Exercise data Start Marker

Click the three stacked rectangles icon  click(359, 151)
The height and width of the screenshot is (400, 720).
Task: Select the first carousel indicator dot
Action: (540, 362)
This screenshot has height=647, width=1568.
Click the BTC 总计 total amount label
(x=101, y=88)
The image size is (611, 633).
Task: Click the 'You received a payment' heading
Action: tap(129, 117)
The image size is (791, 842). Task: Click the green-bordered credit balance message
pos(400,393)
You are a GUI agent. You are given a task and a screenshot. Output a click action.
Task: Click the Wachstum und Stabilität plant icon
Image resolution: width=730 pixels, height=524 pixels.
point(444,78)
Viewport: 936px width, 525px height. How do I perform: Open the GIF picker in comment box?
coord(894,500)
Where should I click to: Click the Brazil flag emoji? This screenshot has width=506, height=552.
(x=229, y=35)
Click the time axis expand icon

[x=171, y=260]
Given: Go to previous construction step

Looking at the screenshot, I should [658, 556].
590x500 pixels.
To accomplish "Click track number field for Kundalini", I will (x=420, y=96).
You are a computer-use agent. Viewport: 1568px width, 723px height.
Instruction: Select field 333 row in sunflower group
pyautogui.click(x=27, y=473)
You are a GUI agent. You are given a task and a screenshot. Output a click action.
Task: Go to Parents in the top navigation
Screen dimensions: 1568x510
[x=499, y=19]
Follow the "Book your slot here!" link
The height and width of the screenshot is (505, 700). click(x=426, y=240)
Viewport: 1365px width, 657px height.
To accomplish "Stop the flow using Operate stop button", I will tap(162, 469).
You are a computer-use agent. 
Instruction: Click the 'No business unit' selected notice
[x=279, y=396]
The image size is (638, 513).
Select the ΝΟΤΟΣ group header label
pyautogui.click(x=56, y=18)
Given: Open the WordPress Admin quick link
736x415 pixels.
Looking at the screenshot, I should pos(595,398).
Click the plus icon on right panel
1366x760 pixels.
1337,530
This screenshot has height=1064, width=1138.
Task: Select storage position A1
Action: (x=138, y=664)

Exercise data End Marker

▸ **Work task**: Give the count of lines in the data above holding the word "agent", and nothing beyond it.

▸ **Result of the task**: 4